**What is required:**
Please continue the passage below about the Security Council's resolution on Abyei, starting right after its final sentence.

Extracted text Start Marker

The Council also commended the continued assistance provided to the parties by the African Union High-level Implementation Panel (AUHIP) and the United Nations Interim Security Force for Abyei (UNISFA).

Reaffirming commitment to the sovereignty, independence, unity and territorial integrity of Sudan and South Sudan, the resolution underlined that the future status of Abyei must be resolved by negotiations between the parties. It called on both parties to implement their commitments to the agreements on Temporary Arrangements for the Administration and Security of the Abyei Area (20.6.2011), on Border Security and the Joint Political and Security Mechanism (29.6.2011), on the Border Monitoring Support Mission between the Government of Sudan and the Government of South Sudan (30.7.2011), the Agreements on Cooperation and Security Arrangements (27.9.2012), and all subsequent decisions of the Joint Political and Security Mechanism. It also urged both parties to urgently establish the Abyei Police Service.

Extracted text End Marker
Given information Start Marker

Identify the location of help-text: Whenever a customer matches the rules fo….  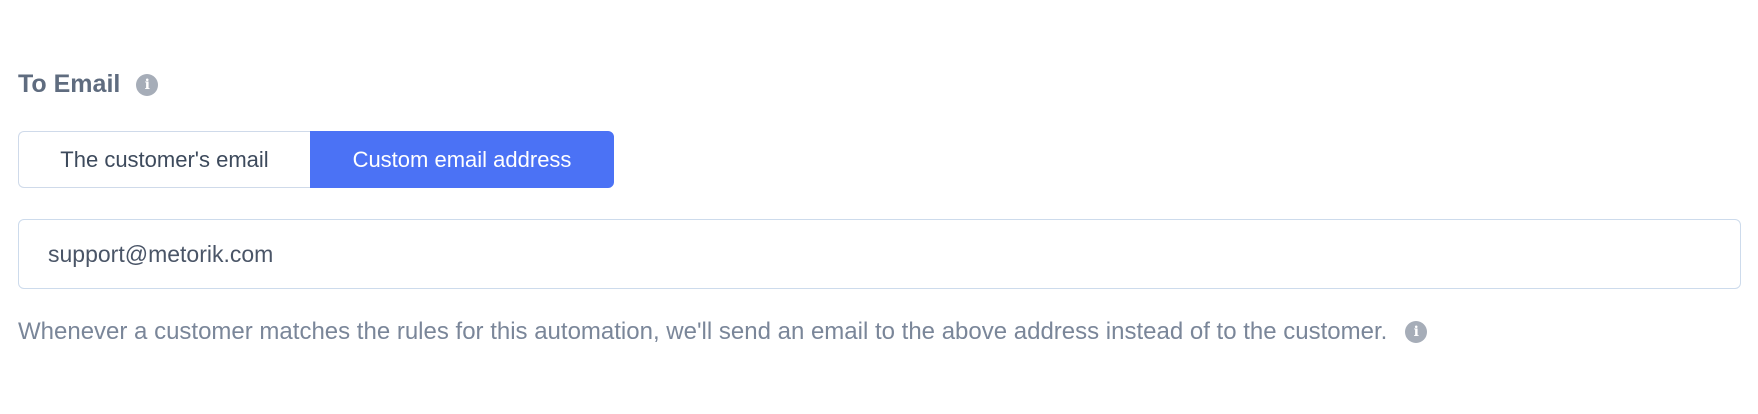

Given information End Marker

**Answer to the problem:**
While it extended UNISFA’s mandate until November 15, 2018, the resolution also underlined that this would be the final extension of support to the Joint Border Verification and Monitoring Mechanism unless both parties demonstrated measurable progress in implementation. It reduced UNISFA’s authorized troop ceiling to 4,500, but also authorized a further reduction to 3,959 as of October 15 if the parties made no progress.

In fact, the Security Council expressed its intention to revise the configuration and mandate of UNISFA, requesting that the Secretary-General provide detailed recommendations by mid-August to create the necessary space for a viable political process and for an exit strategy. It stressed this should cover progress on movement of weapons, human rights monitoring, implementation of Abyei Joint Oversight Committee decisions, progress towards the establishment of the Abyei Area interim institutions, steps to promote reconciliation and engagement of the Misseriya and Ngok Dinka communities and resolution of the final status of Abyei. It called for overall progress toward the establishment of the Abyei Area interim institutions.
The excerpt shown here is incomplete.